Volume 5 Number 11
March 14, 2008


The National Association of Insurance Commissioners (NAIC) is pleased to support The National Oceanic and Atmosphere Administration (NOAA)-sponsored 2008 National Flood Safety Awareness Week, March 17-21.

Floods threaten homes from coast to coast - and they can happen anytime, anywhere and without warning. The damage from a flood is not covered under a standard homeowners policy. Before snowmelt and spring rains bring the potential for flooding, the NAIC suggests all homeowners and renters review their flood insurance needs.

What is a flood?

A flood is an excess of water (or mud) on land that is normally dry. The National Flood Insurance Program (NFIP) defines flood to be a general and temporary condition of partial or complete inundation of two or more acres of normally dry land area, or of two or more properties (at least one of which is the policyholder’s property) from:

Overflow of inland or tidal waters; Unusual and rapid accumulation or runoff of surface waters from any source; Mudflow; or Collapse or subsidence of land along the shore of a lake or similar body of water as a result of erosion or undermining, caused by waves or currents of water exceeding anticipated cyclical levels.

What is Flood Insurance?

Flood insurance is a special policy that is federally backed by the NFIP and available for homeowners, renters and businesses.
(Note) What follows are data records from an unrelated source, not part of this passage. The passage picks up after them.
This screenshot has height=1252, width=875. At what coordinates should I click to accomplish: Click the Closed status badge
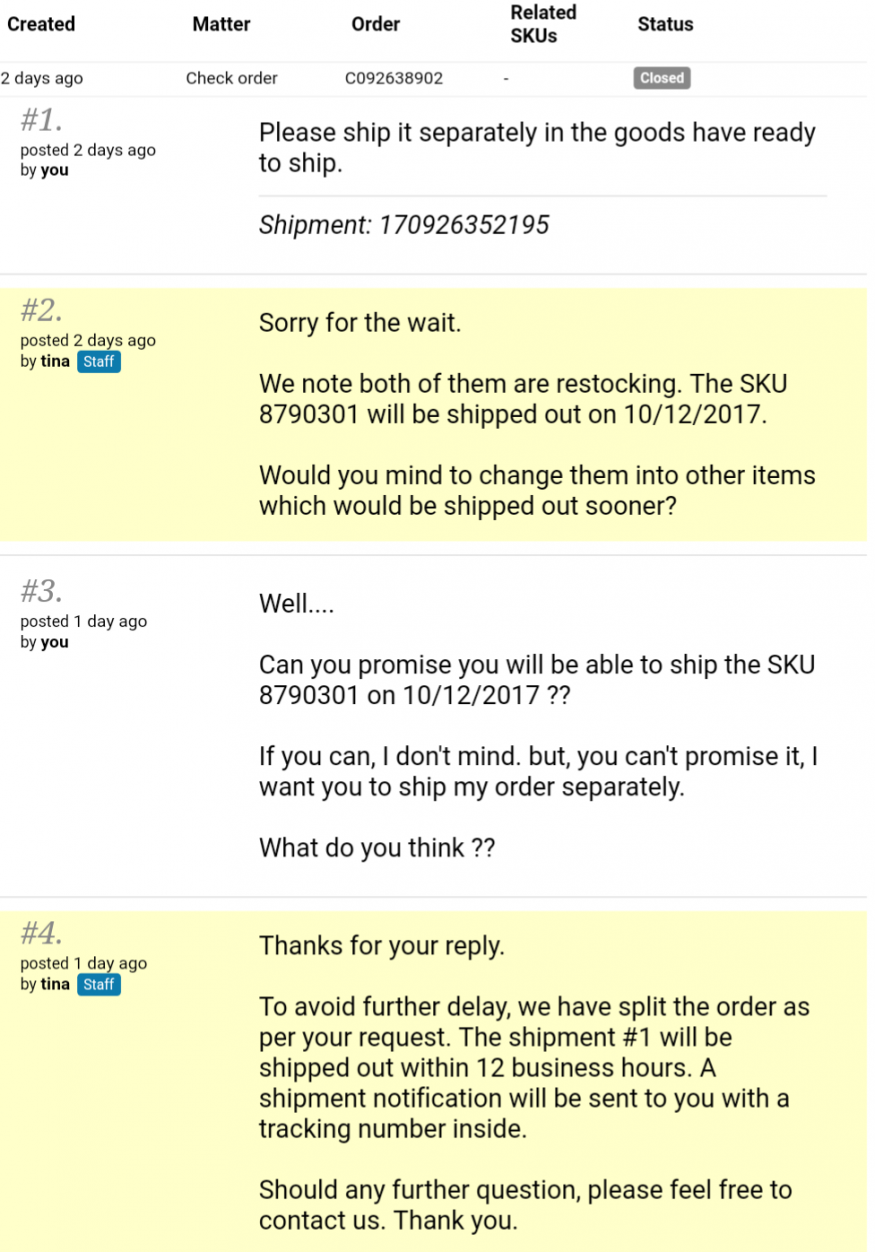(x=662, y=78)
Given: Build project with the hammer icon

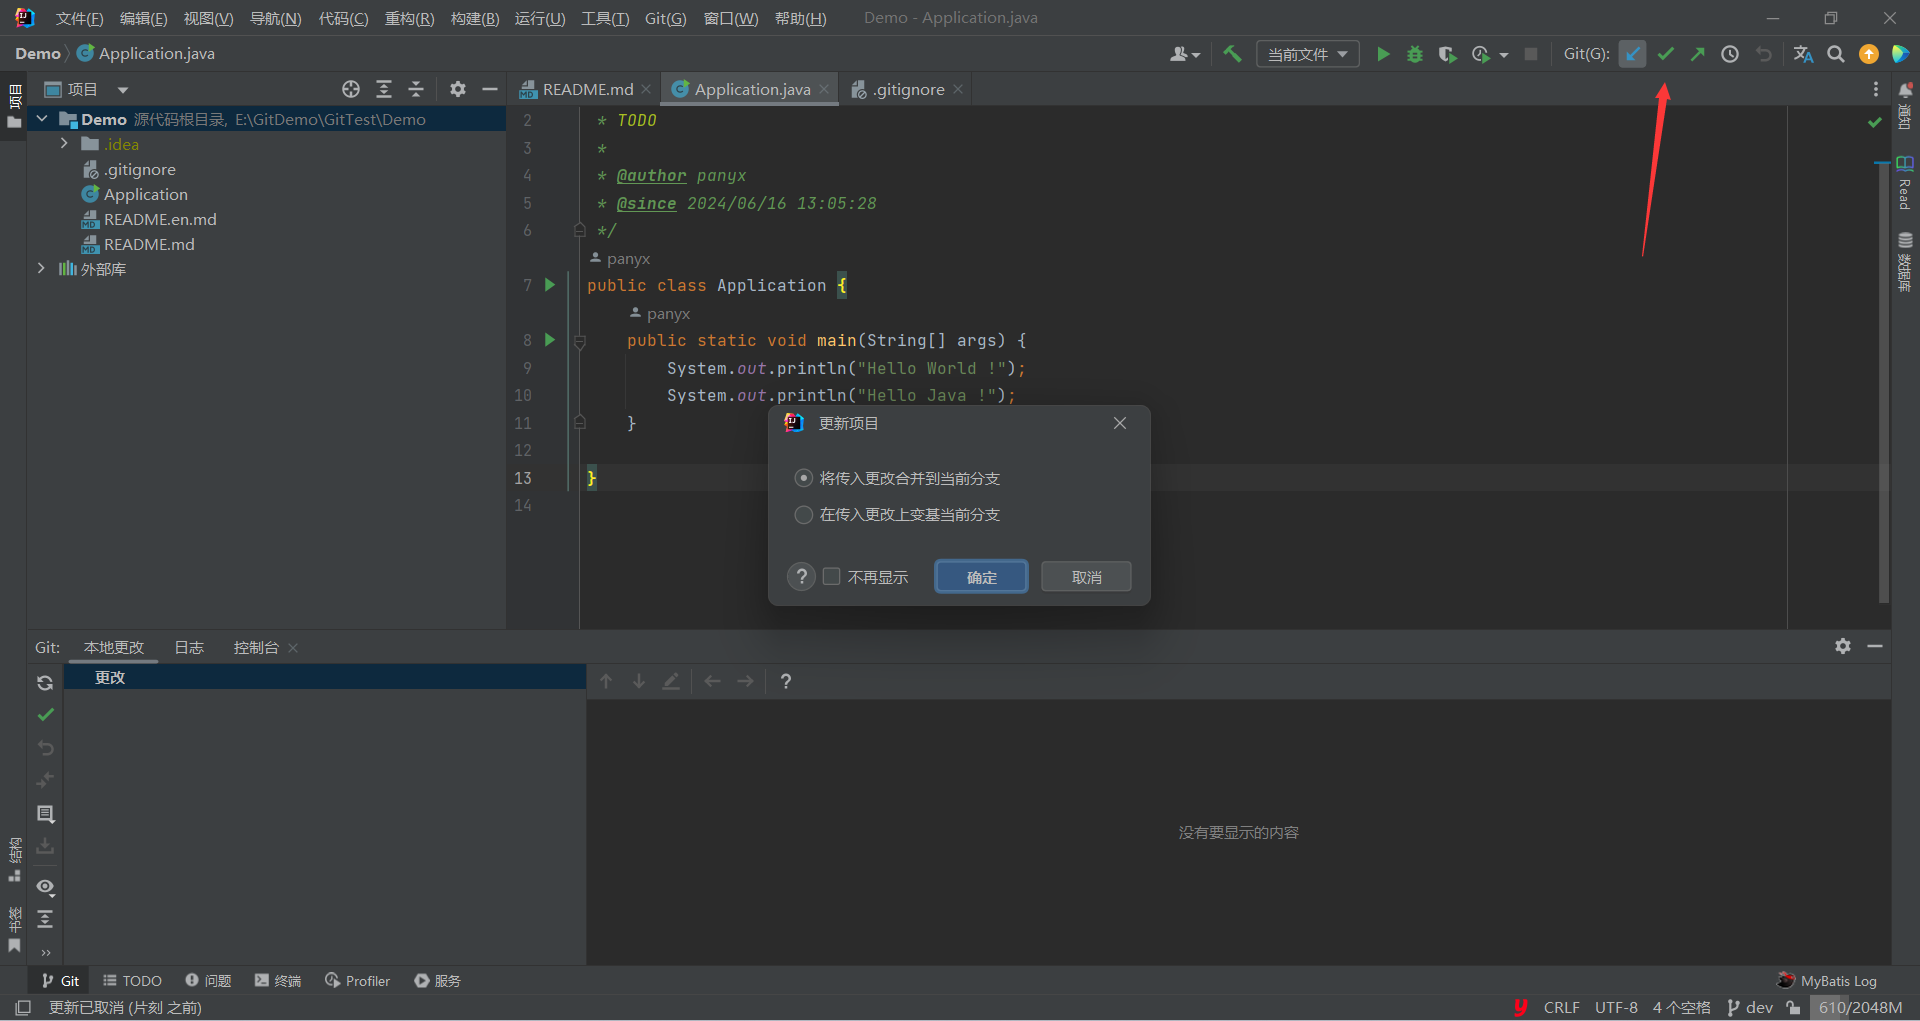Looking at the screenshot, I should 1232,54.
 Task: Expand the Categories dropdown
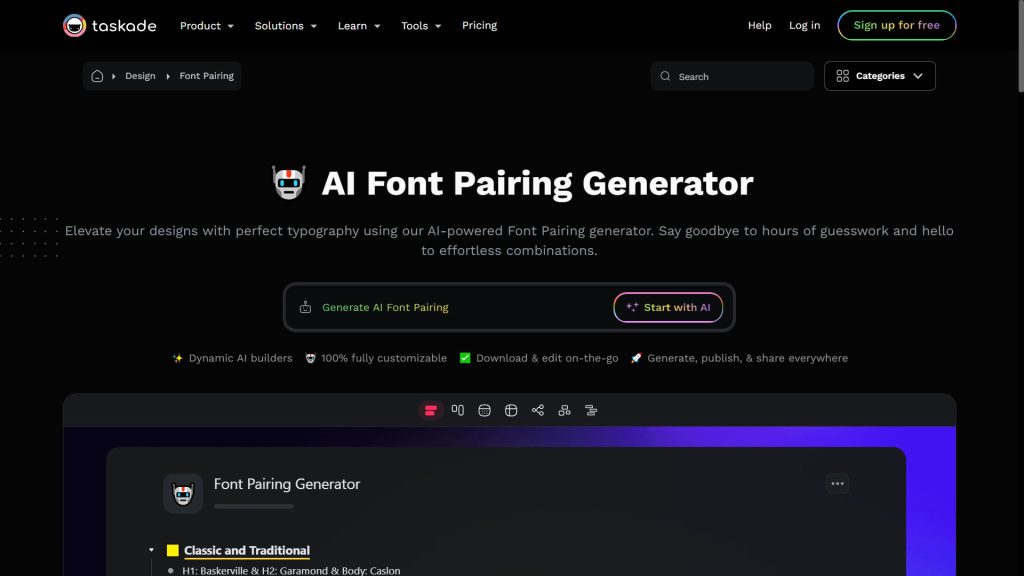(879, 76)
The standard flood insurance policy pays for direct physical damage to your insured property up to the replacement cost or actual cash value (ACV) of actual damages or the policy limit of liability, whichever is less.

Homeowners: You may purchase flood insurance covering up to $250,000 of flood damage to your home. A standard flood policy will cover structural damage, including damage to the furnace, water heater, air conditioner, floor surfaces (carpeting and tile) and debris clean-up.
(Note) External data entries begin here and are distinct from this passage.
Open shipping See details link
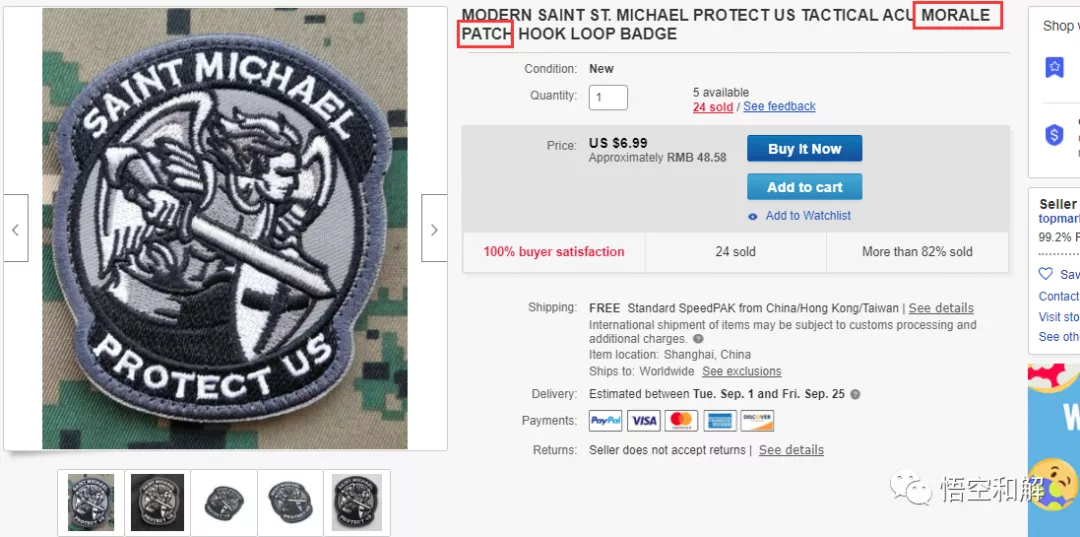Viewport: 1080px width, 537px height. 940,308
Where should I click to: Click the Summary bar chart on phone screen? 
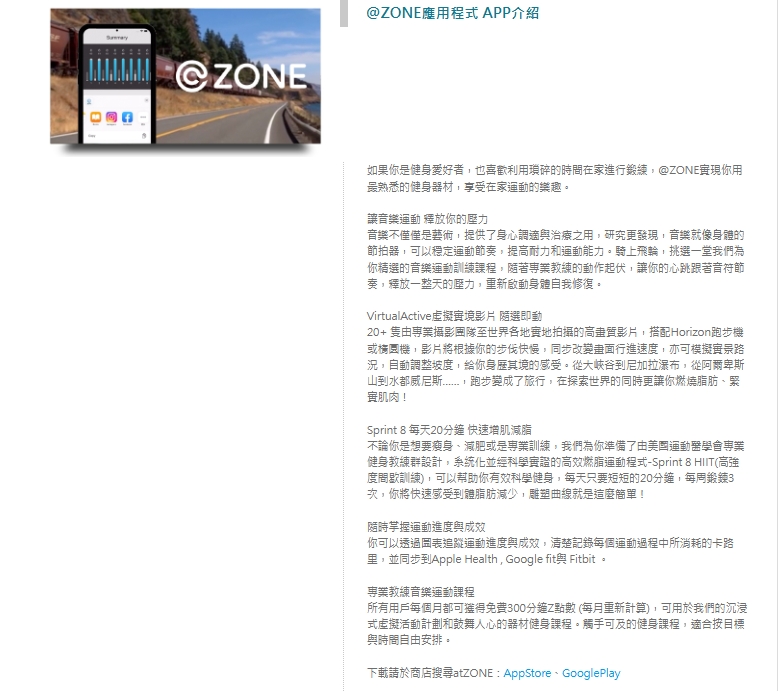coord(117,66)
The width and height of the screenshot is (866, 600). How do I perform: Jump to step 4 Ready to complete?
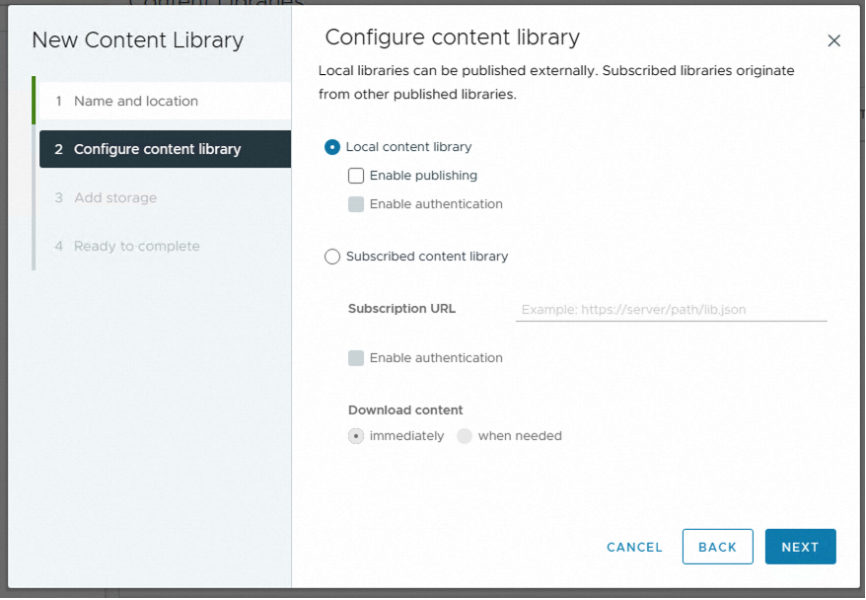(x=136, y=246)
The contents of your home are not covered under a standard policy, but for an additional premium, you also may purchase flood coverage for up to $100,000 of damage to your personal property.

Coverage for basements, crawlspaces and ground-level enclosures on elevated homes is limited. If your home has these spaces, be sure to ask your insurance agent about any restrictions in your coverage.

Renters: Flood is not covered under your basic renters insurance policy. Talk with your insurance agent about your flooding risks to decide if you need flood coverage for your belongings.

Business owners: A flood insurance policy coverage will cover up to $500,000 on a non-residential building and its contents.

How Much Does Flood Insurance Cost?

According to Federal Emergancy Management Agency (FEMA), the average homeowners flood insurance premium is approximately $500 a year.

Premiums for flood insurance will vary depending on your risk level for a flood loss, the amount of coverage you choose, the type of coverage you need and your deductible.

You can normally choose different deductibles for building property and personal property coverage. The deductibles will apply separately to building property and personal property claims. Your mortgage company can require that your deductible is no more than a certain amount.

How Do I Buy Flood Insurance?

You can purchase flood insurance for your home or business regardless of whether the property is in a floodplain. Contact your insurance agent or company to find out if your community participates in the NFIP. You can also visit www.floodsmart.gov to get more information about your flood risk.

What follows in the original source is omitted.